- From: Jim Seidman <jim@spyglass.com>
- Date: Thu, 22 Dec 94 09:22:38 -0600
- To: Jeffrey Mogul <mogul@pa.dec.com>
- Cc: http-wg%cuckoo.hpl.hp.com@hplb.hpl.hp.com
Jeffrey Mogul writes: >My own intuition is that we can follow two paths: > (1) Stick with the parallel connection approach, which gives > reasonably good performance today but which might turn into > a global performance disaster in the future. > (2) Encourage people to shift ASAP to an alternative (besides > the WIDTH and HEIGHT tags, several HTTP-level mechanisms have > been proposed). This might avert future global problems, but > in the short term it might be a while before enough servers > support it to make it highly beneficial.
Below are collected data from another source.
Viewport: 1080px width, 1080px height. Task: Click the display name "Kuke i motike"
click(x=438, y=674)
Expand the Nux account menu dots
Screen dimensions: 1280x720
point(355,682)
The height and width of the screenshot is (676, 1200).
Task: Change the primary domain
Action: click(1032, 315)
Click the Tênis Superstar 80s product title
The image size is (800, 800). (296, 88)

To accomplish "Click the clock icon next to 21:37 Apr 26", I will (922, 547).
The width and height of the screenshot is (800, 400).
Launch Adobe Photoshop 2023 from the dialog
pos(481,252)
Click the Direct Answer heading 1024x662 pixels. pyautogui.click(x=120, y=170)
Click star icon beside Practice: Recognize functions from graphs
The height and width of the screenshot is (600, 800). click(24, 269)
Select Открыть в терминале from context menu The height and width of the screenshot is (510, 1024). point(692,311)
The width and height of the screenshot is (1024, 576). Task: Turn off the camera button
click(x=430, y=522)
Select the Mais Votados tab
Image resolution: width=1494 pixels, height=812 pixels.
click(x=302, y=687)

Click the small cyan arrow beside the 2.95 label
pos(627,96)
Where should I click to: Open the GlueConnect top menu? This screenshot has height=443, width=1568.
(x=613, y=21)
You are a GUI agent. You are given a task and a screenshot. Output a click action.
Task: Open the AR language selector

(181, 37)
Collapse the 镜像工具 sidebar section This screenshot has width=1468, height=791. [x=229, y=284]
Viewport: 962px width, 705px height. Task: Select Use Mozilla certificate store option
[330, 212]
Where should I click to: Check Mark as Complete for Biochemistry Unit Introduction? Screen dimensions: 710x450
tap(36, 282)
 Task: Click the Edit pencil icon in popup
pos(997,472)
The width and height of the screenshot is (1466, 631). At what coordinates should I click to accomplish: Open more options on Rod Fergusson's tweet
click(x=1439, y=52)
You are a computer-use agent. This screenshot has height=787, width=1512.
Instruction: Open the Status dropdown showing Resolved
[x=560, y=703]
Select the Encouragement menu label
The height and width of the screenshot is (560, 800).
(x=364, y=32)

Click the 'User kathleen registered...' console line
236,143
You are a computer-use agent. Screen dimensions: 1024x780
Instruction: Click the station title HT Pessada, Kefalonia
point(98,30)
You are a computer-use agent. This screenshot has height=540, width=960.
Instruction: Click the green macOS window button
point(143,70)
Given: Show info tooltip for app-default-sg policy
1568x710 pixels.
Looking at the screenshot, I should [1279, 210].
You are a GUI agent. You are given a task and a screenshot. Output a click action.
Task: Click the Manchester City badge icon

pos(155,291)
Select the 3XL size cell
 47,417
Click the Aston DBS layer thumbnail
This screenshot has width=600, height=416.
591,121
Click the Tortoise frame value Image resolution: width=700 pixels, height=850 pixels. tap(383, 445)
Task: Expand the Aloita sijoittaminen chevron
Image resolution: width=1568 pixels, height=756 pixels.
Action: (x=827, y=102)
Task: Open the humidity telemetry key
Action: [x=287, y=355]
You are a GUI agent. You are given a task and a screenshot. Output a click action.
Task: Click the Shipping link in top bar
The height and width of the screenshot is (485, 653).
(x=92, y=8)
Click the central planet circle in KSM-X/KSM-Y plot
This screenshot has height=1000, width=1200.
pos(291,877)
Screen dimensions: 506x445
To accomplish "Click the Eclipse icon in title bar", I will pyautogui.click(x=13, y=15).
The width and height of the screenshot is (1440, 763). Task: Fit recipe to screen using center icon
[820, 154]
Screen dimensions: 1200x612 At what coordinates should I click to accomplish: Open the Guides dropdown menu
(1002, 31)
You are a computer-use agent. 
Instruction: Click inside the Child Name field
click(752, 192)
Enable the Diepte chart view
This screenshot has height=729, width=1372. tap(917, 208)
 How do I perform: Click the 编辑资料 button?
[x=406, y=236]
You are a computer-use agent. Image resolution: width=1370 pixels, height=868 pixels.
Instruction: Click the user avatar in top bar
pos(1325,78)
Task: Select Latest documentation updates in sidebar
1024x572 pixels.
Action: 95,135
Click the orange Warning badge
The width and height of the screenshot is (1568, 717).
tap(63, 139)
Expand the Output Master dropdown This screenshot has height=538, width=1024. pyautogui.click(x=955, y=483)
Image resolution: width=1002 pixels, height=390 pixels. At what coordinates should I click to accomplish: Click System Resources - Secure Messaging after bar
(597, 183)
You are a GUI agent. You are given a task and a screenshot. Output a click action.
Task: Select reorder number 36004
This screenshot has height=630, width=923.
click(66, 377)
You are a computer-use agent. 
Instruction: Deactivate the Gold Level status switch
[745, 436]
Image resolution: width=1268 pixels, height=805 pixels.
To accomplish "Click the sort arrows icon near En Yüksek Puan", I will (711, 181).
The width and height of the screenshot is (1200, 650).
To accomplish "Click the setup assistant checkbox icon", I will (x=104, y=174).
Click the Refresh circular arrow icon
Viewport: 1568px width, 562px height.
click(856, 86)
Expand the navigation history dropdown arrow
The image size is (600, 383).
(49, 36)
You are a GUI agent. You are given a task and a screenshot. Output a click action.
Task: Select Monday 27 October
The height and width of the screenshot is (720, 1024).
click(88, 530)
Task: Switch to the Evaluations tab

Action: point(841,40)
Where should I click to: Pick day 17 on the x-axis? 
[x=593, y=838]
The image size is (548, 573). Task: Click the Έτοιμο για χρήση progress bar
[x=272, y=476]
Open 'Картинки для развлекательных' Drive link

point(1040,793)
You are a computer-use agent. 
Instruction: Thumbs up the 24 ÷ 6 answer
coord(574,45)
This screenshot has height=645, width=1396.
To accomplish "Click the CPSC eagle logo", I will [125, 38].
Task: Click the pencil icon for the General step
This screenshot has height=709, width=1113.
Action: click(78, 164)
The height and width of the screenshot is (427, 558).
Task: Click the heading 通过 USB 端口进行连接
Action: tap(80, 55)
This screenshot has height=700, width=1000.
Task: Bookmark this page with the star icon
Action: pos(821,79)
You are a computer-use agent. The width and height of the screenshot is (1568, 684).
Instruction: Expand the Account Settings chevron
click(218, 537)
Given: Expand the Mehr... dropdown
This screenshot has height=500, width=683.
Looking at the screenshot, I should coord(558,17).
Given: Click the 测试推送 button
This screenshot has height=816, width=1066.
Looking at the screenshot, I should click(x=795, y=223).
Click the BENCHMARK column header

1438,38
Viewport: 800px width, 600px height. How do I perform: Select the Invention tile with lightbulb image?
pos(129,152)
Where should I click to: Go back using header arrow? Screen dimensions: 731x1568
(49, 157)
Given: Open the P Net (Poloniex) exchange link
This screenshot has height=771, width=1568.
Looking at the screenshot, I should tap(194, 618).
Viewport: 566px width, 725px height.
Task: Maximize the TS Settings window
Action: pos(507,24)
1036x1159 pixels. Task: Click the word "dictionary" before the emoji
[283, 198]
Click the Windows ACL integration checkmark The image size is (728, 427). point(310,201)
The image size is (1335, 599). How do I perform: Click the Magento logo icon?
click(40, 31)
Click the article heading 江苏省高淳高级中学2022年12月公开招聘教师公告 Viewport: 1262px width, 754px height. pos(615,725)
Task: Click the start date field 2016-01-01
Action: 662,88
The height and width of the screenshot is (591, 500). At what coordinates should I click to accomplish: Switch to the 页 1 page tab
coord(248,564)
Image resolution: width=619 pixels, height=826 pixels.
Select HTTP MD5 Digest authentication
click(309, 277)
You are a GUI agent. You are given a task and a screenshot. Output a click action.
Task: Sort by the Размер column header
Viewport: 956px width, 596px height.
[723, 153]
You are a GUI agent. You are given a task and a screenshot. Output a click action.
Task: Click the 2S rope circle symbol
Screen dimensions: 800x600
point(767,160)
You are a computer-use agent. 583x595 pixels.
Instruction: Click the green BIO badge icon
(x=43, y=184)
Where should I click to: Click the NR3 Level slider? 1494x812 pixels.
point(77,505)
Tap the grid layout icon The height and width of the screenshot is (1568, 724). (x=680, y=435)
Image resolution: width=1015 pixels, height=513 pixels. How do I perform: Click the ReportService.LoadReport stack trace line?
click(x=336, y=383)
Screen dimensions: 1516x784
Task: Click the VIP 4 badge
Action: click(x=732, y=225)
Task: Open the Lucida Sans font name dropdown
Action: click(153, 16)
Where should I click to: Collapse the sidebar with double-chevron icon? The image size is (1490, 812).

I would also expect > that in the long run (i.e., with widespread support), it would > improve UPP because you wouldn't have to wait even for the initial > bits of the images to arrive. If we go with something like an HTTP-based image hinting scheme, I don't think the rate of adoption is a big an issue as you imply. A browser like Netscape could continue to have multiple parallel connections to older servers if it wanted to. Path (1) as you've described is really not a path at all - it's just staying with the limits of what we have today. I think the most important point you make is that an image hinting approach will have a greatly higher UPP than a parallel connection scheme, especially over very slow connections. The way I see it, there are two main goals: 1) Have the formatted text appear as quickly as possible. 2) Have the entire document with pictures appear as quickly as possible. Every image that's being downloaded takes away bandwidth from the text. For the first goal, image hinting on a single connection clearly wins over parallel connections. The parallel connection scheme helps somewhat with the second goal, since the RTTs are occuring simultaneously. However, keeping the connection alive and using an MGET for the retrieval would remove most of the RTT penalty anyway. Again, even if the adoption of these enhancements were slow, a client would still have the option of multiple connections. Also, my belief is that defining the extensions and getting them into browsers will propel server authors to add them fairly quickly. The high resource utilization of an http server being subjected to parallel connection clients have been discussed in some depth on c.i.w.providers. Many providers would jump on a single-connection approach just for server efficiency reasons. -- Jim Seidman Senior Software Engineer Spyglass, Inc.